I have to confess, I find parts of the "Mormon quirky film" genre to be better done than the Sundance leftist genre; however, I can only take so much blatant propaganda before running screaming from the theater.

Scott Hinrichs said...

Interesting insights, all. The mega corps can rage against the advent of the new market and may have some temporary success in doing so. But they cannot ultimately stop an idea whose time has come. They will not go away, but their influence will diminish.

I both agree and disagree with DL that the general quality of content on the 200+ channels today is worse than what we had on 3-4 channels 40 years ago. Some stuff is undeniably better than anything we had access to back then. But I can't really speak to many of the genres out there.

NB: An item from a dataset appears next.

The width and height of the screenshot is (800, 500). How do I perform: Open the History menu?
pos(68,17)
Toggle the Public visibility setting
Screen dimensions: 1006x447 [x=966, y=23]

For example, I haven't watched sit-coms for many years, so I couldn't tell you if today's sit-coms are better than, say, Green Acres or the Beverly Hillbillies. Come to think of it, I quit watching sit-coms even before I started having kids because they left me feeling degraded rather than entertained.

There has been much discussion about the Mormon comedy film category, but there has apparently been decreasing audiences of these films. Even the guys that made the Singles Ward lament that each of their subsequent films has produced less box office income. People aren't willing to spend their limited entertainment budget on $8 tickets (plus concessions) to a film that comes across as a carbon copy of the same slapstick + propoganda that they have already had their fill of.